YESTERDAY (Tuesday) marked the 15th anniversary of the disappearance of Tullamore woman Fiona Pender.
Her family have put up posters with a different photo of Fiona on them in the hope of finding some information about how and why Fiona went missing.
Fiona has been missing from her home at Church Street, Tullamore, on August 22 1996. At that time she was 7 months pregnant and had spent the previous day shopping for baby clothes with her mother in Tullamore. She was in good form and was looking forward to the birth of her baby.
The disappearance of the popular hairdresser led to the largest Garda operation ever seen in the Tullamore area.
Air Corps helicopters searched over the Slieve Bloom mountains, while tracker dogs were also used in searching Offaly bogs.
Sub-aqua divers searched in the Grand Canal and the Tullamore River. Fiona’s friends in the UK, the United States, Germany and Italy were contacted, and the help of Interpol and London’s Metropolitan Police enlisted.
All maternity units in Ireland and Britain were notified, and posters placed in a wide range of locations in both countries.
Fiona and her boyfriend, John Thompson, had worked for a period at the Hilton Hotel at Croydon in south London, but this proved of no relevance to the disappearance.
The suffering of the Pender family was all the greater as Fiona’s brother Mark had died in a motorbike accident in 1995. Her father, Sean, died in tragic circumstances some years later.
John Thompson has consistently denied having any involvement with the disappearance. In 1997, on the first anniversary, he gave an exclusive interview to Offaly Express in which he rejected suggestions that he or his family were involved, and criticised the Garda operation.

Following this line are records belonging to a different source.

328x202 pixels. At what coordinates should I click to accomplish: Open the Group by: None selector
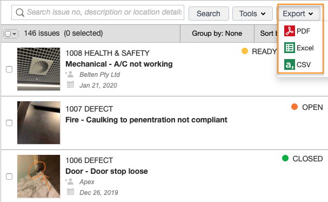217,34
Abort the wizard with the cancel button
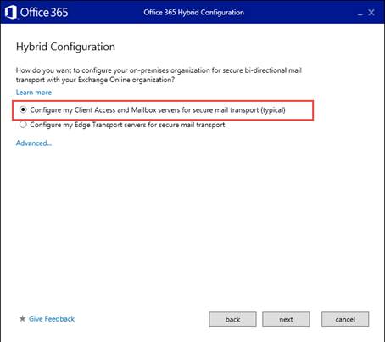Image resolution: width=385 pixels, height=342 pixels. pos(345,319)
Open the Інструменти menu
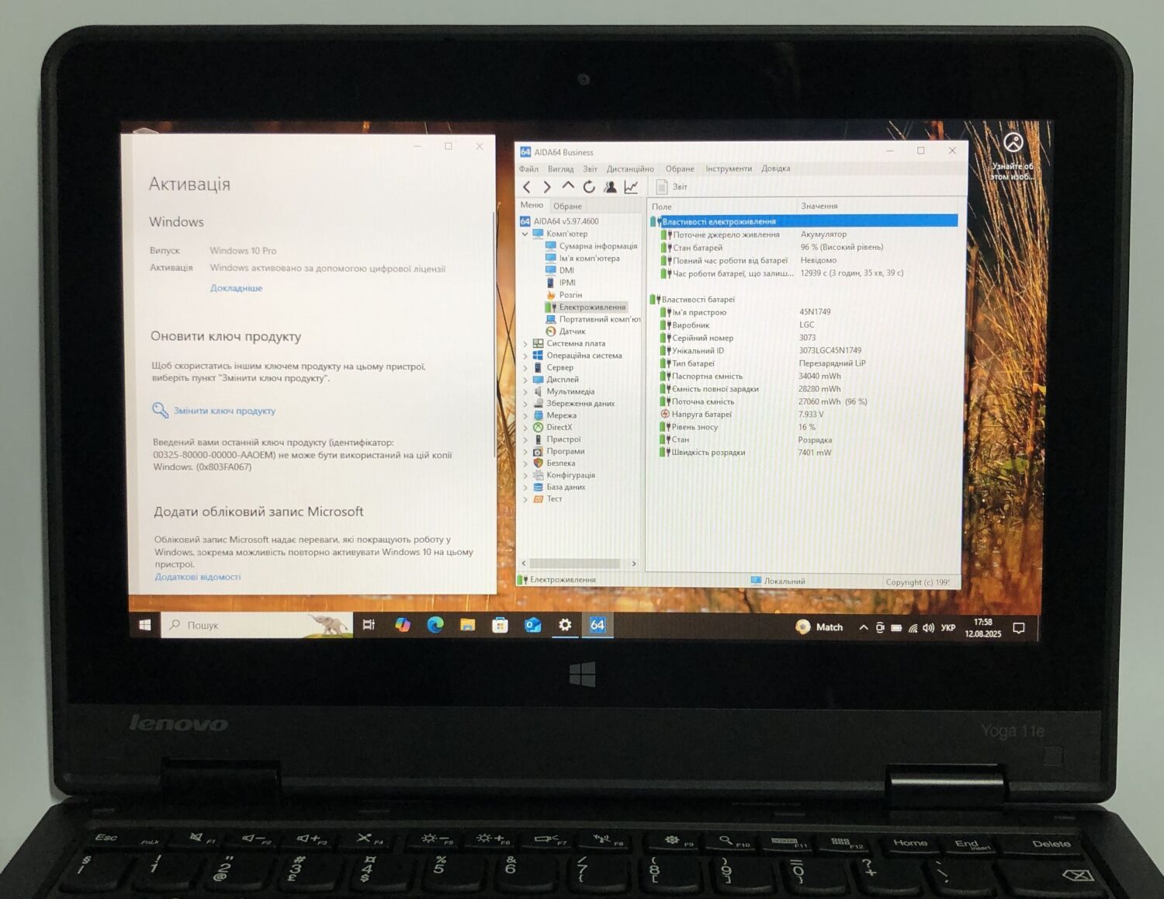Viewport: 1164px width, 899px height. pos(728,168)
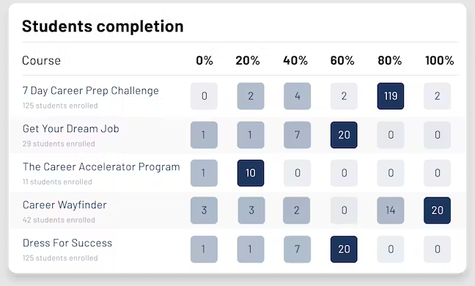The image size is (475, 286).
Task: Open the Dress For Success course
Action: tap(67, 243)
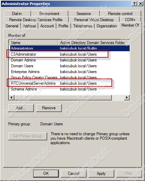Select the RTCUniversalServerAdmins group row

(x=69, y=83)
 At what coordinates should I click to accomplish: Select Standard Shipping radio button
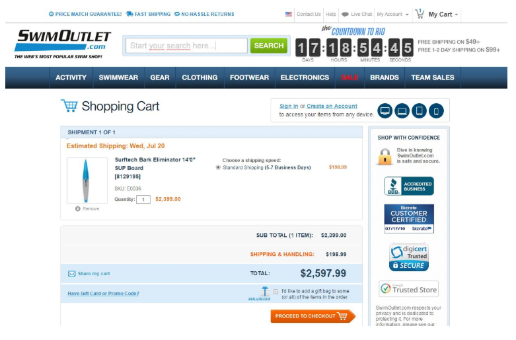tap(219, 167)

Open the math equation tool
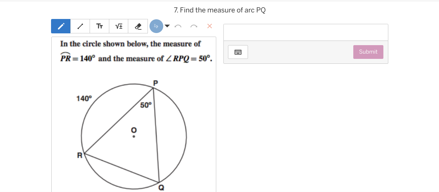click(119, 26)
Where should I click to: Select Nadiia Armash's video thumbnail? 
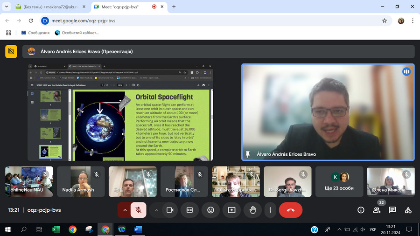click(x=81, y=181)
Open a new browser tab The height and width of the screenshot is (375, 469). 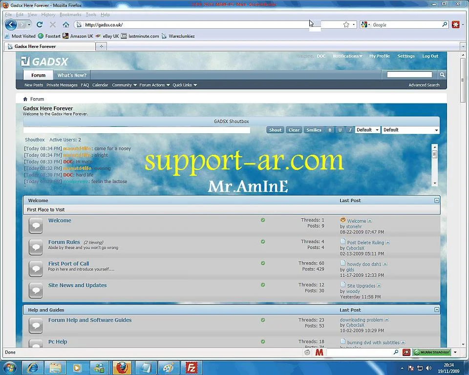[x=102, y=46]
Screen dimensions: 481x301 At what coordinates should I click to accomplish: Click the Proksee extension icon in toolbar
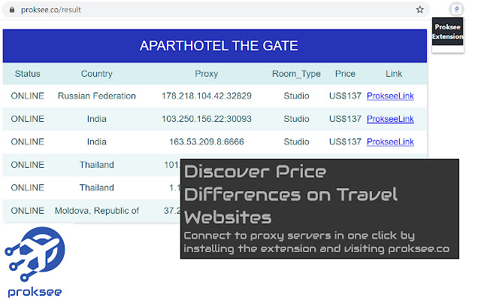(x=456, y=9)
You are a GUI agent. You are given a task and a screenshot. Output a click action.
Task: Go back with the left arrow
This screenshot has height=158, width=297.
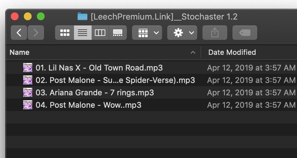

He has stated that he left her on the morning of August 23 to go to work on the family farm between Killeigh and Mountmellick.
He also rejected suggestions that there was any hostility on the part of his father, Archie, (who is since deceased) or his sisters, towards Fiona.
It had been widely believed locally that there were problems relating to religious differences - Fiona was a Catholic, the Thompsons a Church of Ireland family - but the late Archie Thompson told the Offaly Express that he liked Fiona, that he had provided a site for land for a home for the couple, adding “I have to say, before God, I liked her.”
Mr Thompson also stated “All I wanted was that John would find a girl he was happy with and I couldn’t care less whether she was a Protestant or a Roman Catholic or no religion. I couldn’t care whether she was black or white.” The discovery of a small wooden cross in May 2008 with Fiona’s name on it in a wooded area in Moincknew in the Slieve Bloom Mountains proved to be a cruel hoax. After excavation Gardai failed to discover anything let alone human remains at the site.